Today my 'computation capability' is not excellent... sorry again (Worried) ...

Kind regards

\(\displaystyle \chi\) \(\displaystyle \sigma\)
 
Apr 2010
9
0
uhm i don't understand why do you do the multiplication and not the sum of the terms?

\(\displaystyle
\frac{dx}{dt} = - x + c_{1} e^{t} - 1
\)

i think that result should be:

\(\displaystyle
x (t) = e^{-t} + c_{1} e^{-t} - t + c2
\)




i think that i can consider each term per time and then do the sum of the results... is it right?
 
Last edited:

chisigma

MHF Hall of Honor
Mar 2009
2,162
994
near Piacenza (Italy)
uhm i don't understand why do you do the multiplication and not the sum of the terms?

\(\displaystyle
\frac{dx}{dt} = - x + c_{1} e^{t} - 1
\)

i think that result should be:

\(\displaystyle
x (t) = e^{-t} + c_{1} e^{-t} - t + c2
\)

I think that i can consider each term per time and then do the sum of the results... is it right?
For the DE...

\(\displaystyle \frac{dx}{dt} = - x + c_{1} e^{t} -1 \) (1)

... it is easy to verify that the solution is...
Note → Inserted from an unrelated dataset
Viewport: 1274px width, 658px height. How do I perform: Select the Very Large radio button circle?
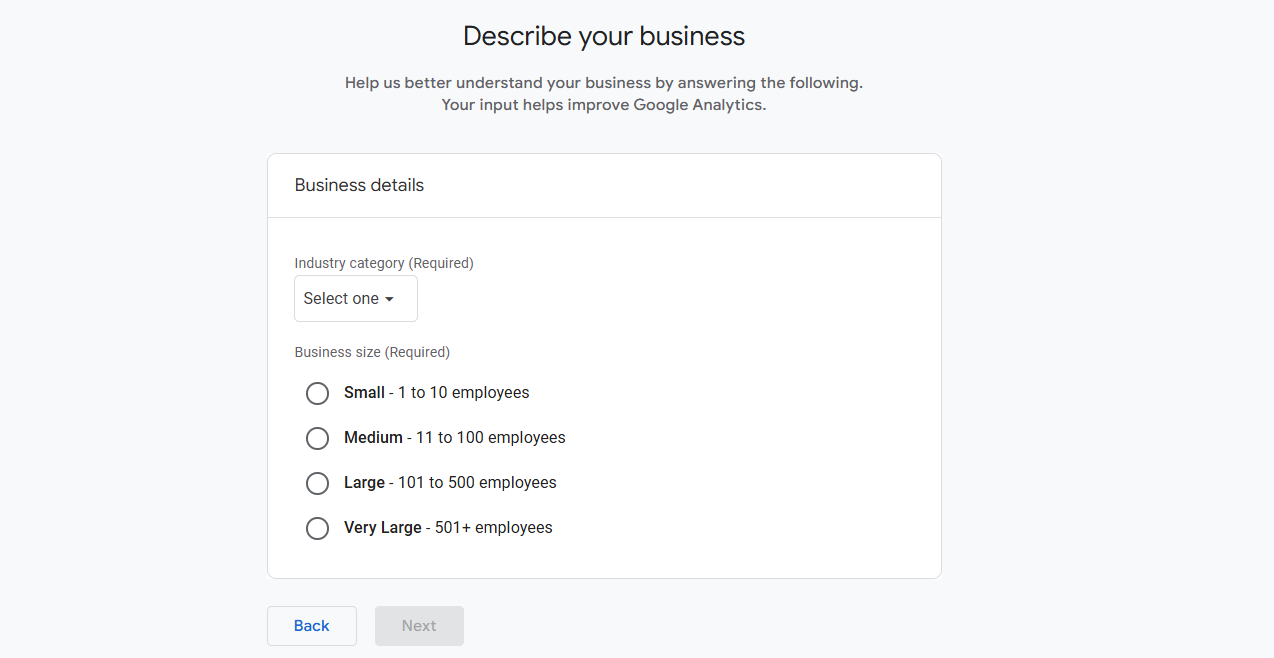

\(\displaystyle x(t) = c_{2} e^{-t} + \frac{c_{1}}{2} e ^{t} -1\) (2)

In fact is...

\(\displaystyle \frac{dx}{dt}= - c_{2} e^{-t} + \frac{c_{1}}{2} e^{t}\)

\(\displaystyle - x + c_{1} e^{t} -1 = -c_{2} e^{-t} + \frac{c_{1}}{2} e^{t} \) (3)

Kind regards

\(\displaystyle \chi\) \(\displaystyle \sigma\)
 
Apr 2010
9
0
Now it's clear...
but i've another question for you!
I have three boundary conditions.. one about l(t), with whom i can easily find C1... and the other two about x(t)! the problem is if i use the boundary condition for t=0 (so x(0) ), i obtain that the condition on x(1) is not satisfied unless i fix tf (final istant)... is should be right?